The Bank of England announced on January 25, 2024, that UK financial authorities would not be able to access the data of the holders of the digital pound. 

The central bank and the HM Treasury confirmed that the government would introduce legislation for “guaranteeing user privacy and control” if the UK eventually implements its on-development digital pound crypto asset.

As years go by, the government has become more proactive in regulating crypto assets and their accompanying blockchain platforms. Over 3.3 million people in the UK invested in cryptocurrency, according to a 2023 report. The popularity has triggered the emergence of new crypto companies, including tokenisation platforms like the NYALA Digital Asset Platform.
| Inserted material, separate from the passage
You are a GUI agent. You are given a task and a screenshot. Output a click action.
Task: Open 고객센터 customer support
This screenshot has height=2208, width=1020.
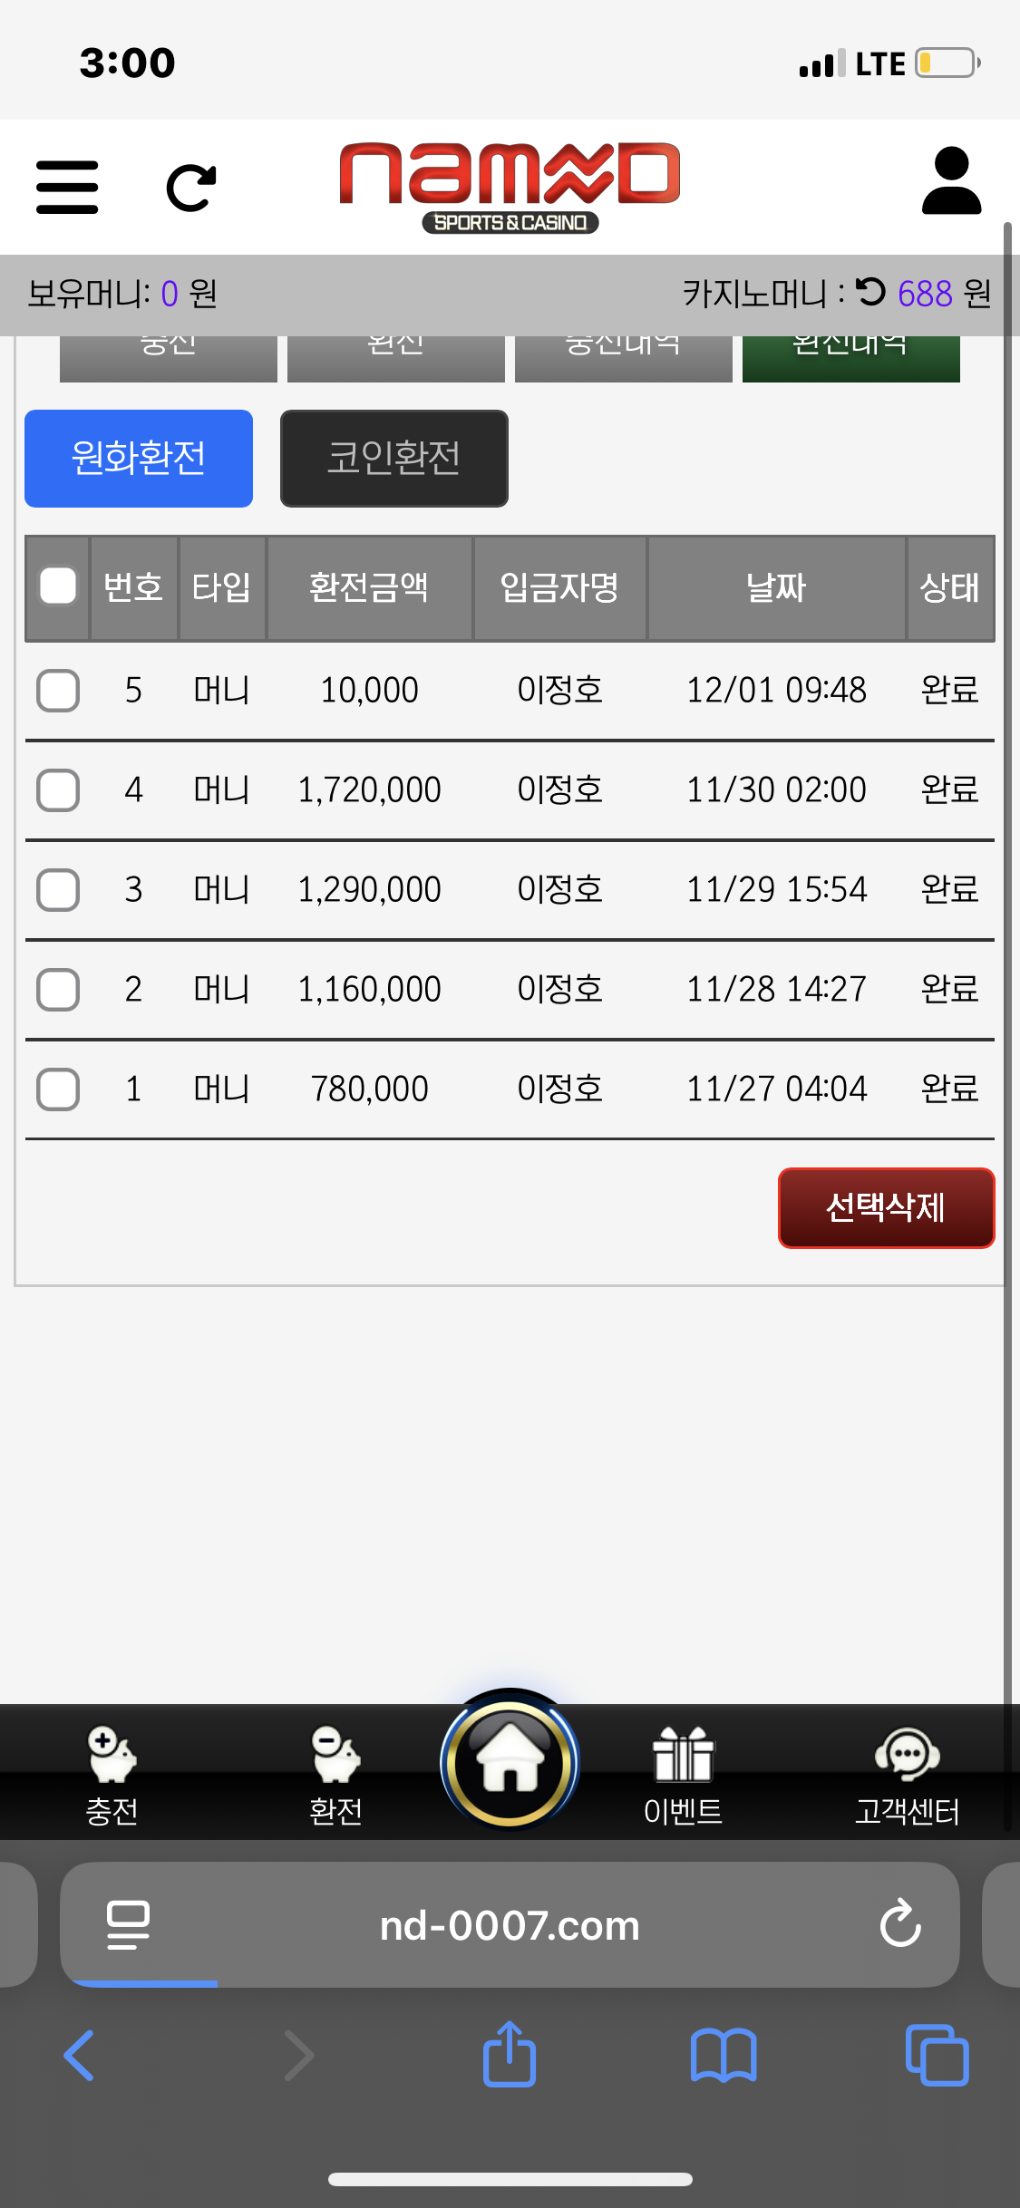point(907,1775)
The digital pound is an effort by the UK government to take control of this nascent sector. It aims to complement the existing physical pound.

Digital pound project

The digital pound has been in development by the Treasury since January 2023 as a new form of money for households and businesses. However, the UK government had to spend months before making the latest announcement on the project due to privacy concerns.

“We are at an exciting time of innovation in money and payments, and we want to ensure the UK is ready should a decision to build a digital pound be taken in the future,” said Bim Afolami, the economic secretary to the Treasury.
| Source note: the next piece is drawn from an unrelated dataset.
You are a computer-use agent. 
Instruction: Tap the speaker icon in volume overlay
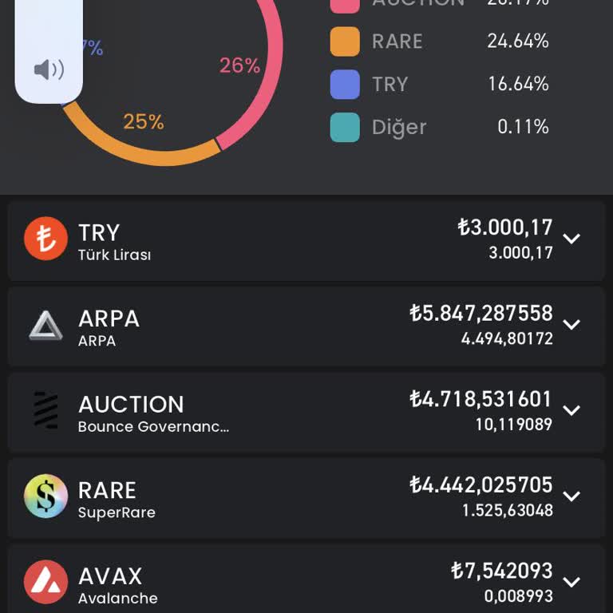49,70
Although The Bank of England and the Treasury have not announced the finalisation of the project in upcoming months, both institutions said the digital pound is likely to materialise in due course. 
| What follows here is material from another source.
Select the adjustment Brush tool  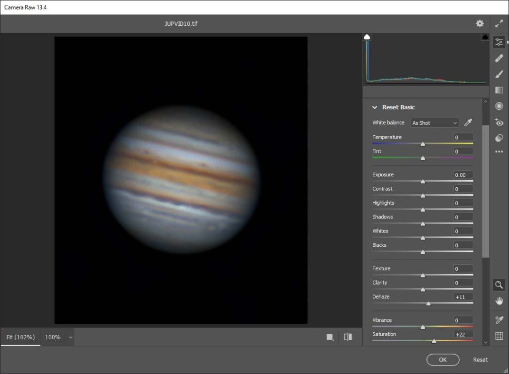click(499, 75)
Blockchain trade body CryptoUK said it welcomed the privacy guarantee positively. However, the trade body criticised the lack of clarity and direction for the digital pound’s implementation, which can lead to frustration and uncertainty for the UK’s digital asset landscape.

Sandbox for emerging technologies

In another development, the UK government announced the Digital Securities Sandbox (DSS) in December 2023, which allows companies to experiment with emerging technologies in securities market infrastructure under government regulations.

The Bank of England and its Financial Conduct Authority (FCA) will manage and oversee the sandbox. According to the government, businesses can test ledger technology and tokenize securities on the sandbox’s blockchain.

“It will enable participating entities to be subject to modified legislative requirements, where the existing requirements act as a barrier or an obstacle to using new technology,” said the DSS explanatory memo.

According to the sandbox’s regulations, business entities participating in the sandbox must follow a schedule of “disapplied and modified legislation.” It means that they can test the emerging technologies inside the sandbox as long as the government allows them.

However, the DSS is still open for further changes and adaptation by taking input from various parties. Current feedback for the sandbox emphasises the need to improve several aspects, such as the application process, the management of limits within the DSS, the interaction between activities inside and outside the DSS, and how to exit the sandbox.

In addition, several parties also raised some legal issues during the consultation for the DSS. All in all, digital asset owners must wait until the government decides to implement the sandbox or change it further to keep up with trends.